The number of nodes in the Byzantine system can be guaranteed to be at least 4, and at this time, at most 1 bad nodes are allowed.

3. Byzantine fault-tolerant algorithm

Byzantine Fault Tolerant (BFT) is a fault-tolerant algorithm for Byzantine problems, which solves how to realize * * * knowledge when network communication is reliable but nodes may fail. Byzantine fault-tolerant algorithm was first discussed in the paper "Polynomial Algorithm of Byzantine Protocol" published by Leslie Lamport and others in 1980, and then a lot of improvement work appeared. There has always been a high complexity problem in solving Byzantine problems until the PBFT algorithm was put forward.

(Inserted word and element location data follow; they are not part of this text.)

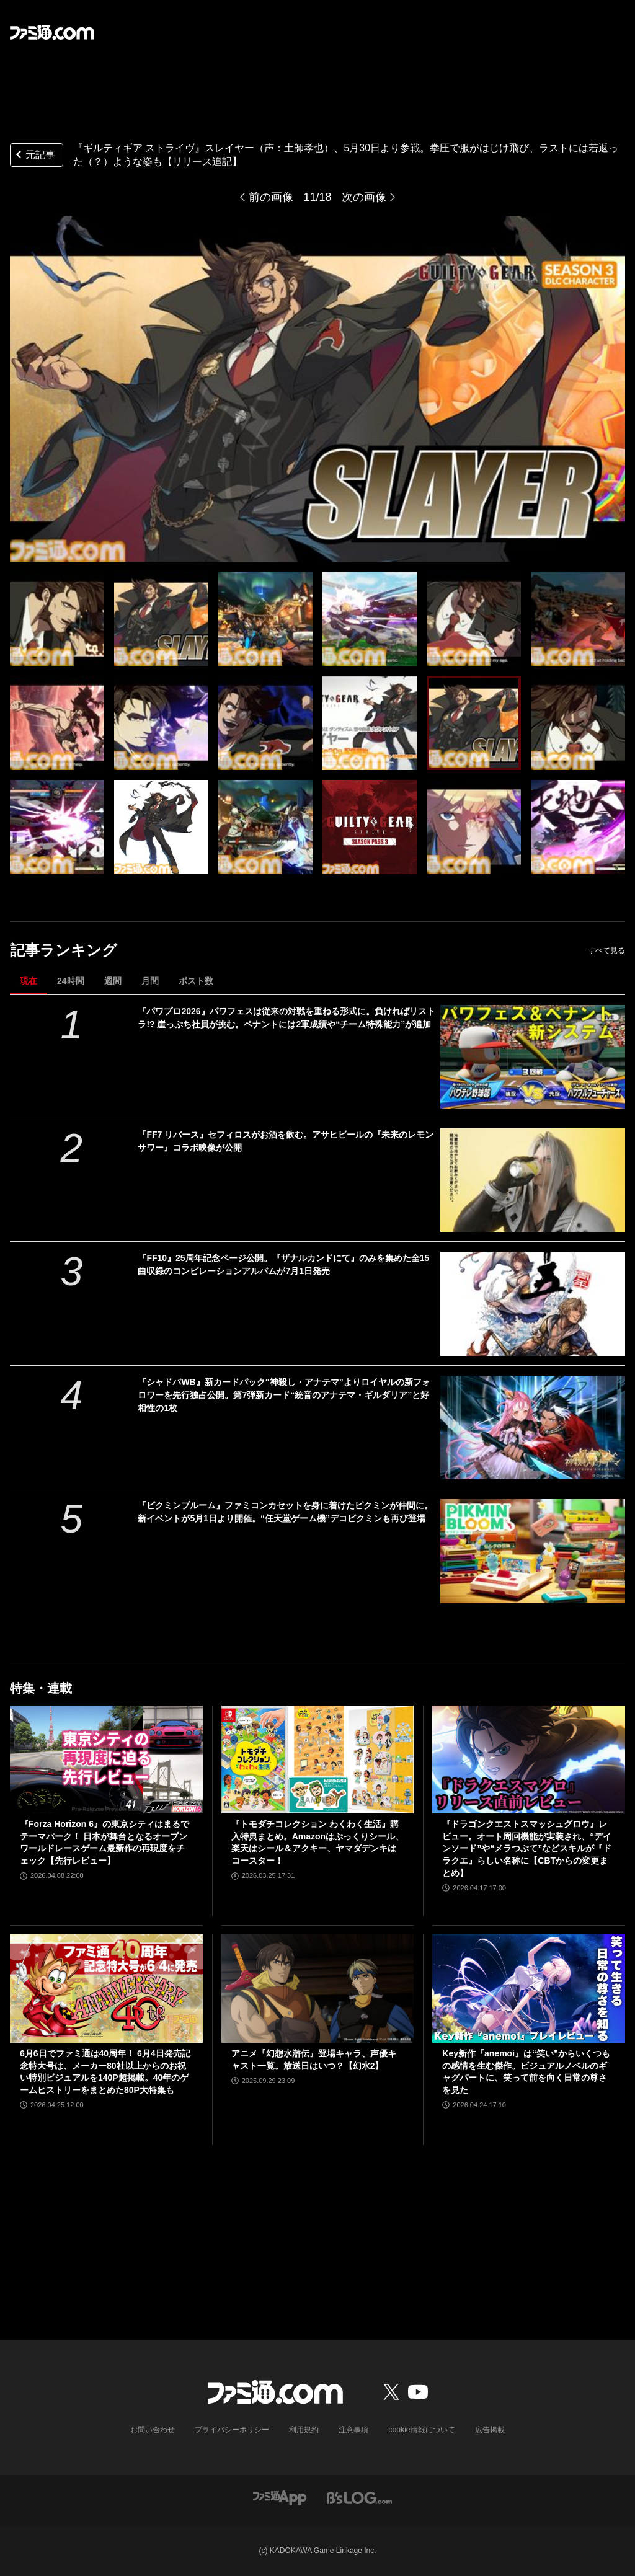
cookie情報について (422, 2429)
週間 (113, 981)
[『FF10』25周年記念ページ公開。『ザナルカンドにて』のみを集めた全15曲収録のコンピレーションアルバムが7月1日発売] (532, 1303)
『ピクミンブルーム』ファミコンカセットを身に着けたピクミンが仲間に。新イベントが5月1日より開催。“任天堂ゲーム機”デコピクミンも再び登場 (285, 1511)
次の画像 (364, 197)
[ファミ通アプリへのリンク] (279, 2497)
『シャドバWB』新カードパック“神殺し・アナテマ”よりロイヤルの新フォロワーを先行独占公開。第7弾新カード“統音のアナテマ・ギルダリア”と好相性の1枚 (284, 1395)
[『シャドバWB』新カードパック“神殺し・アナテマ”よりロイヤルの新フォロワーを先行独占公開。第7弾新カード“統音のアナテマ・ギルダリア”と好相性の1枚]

In 1999, the practical Byzantine fault-tolerant (PBFT) algorithm proposed by Castro and Liskov in their paper "Practical Byzantine Fault-tolerant and Active Recovery" is optimized on the basis of previous work, which reduces the complexity of Byzantine fault-tolerant algorithm from exponential level to polynomial level for the first time and has been widely used. When the total number of failed nodes does not exceed 1/3, the security and activity can be guaranteed at the same time.

PBFT algorithm uses cryptography related technologies (RSA signature algorithm, message authentication coding and digest) to ensure that the message transmission process is not tampered with and destroyed.

The basic process of this algorithm is as follows:

Firstly, a node is selected as the main node by rotating or random algorithm, and then it is called view); As long as the master node does not switch;

In the view, the client will request

All nodes process the completion request, and the processing result will be

Indeed; The preparation and submission phases ensure that the confirmation requests between different views remain in order:

Pre-preparation stage: the master node assigns a suggestion number to the request received from the client, and then sends out a pre-preparation message.

Preparation stage: after receiving the preparation message, the replica node checks whether the message is legal, and if it passes the check, it sends the preparation message to other nodes.

Submission stage: broadcast the submission message to tell other nodes that the proposal n in view V is ready ... If at least 2 f+ 1 verification submission messages are collected, the proposal is passed.

The specific implementation also includes view switching, checkpoint mechanism and so on. And you can refer to the content of the paper by yourself.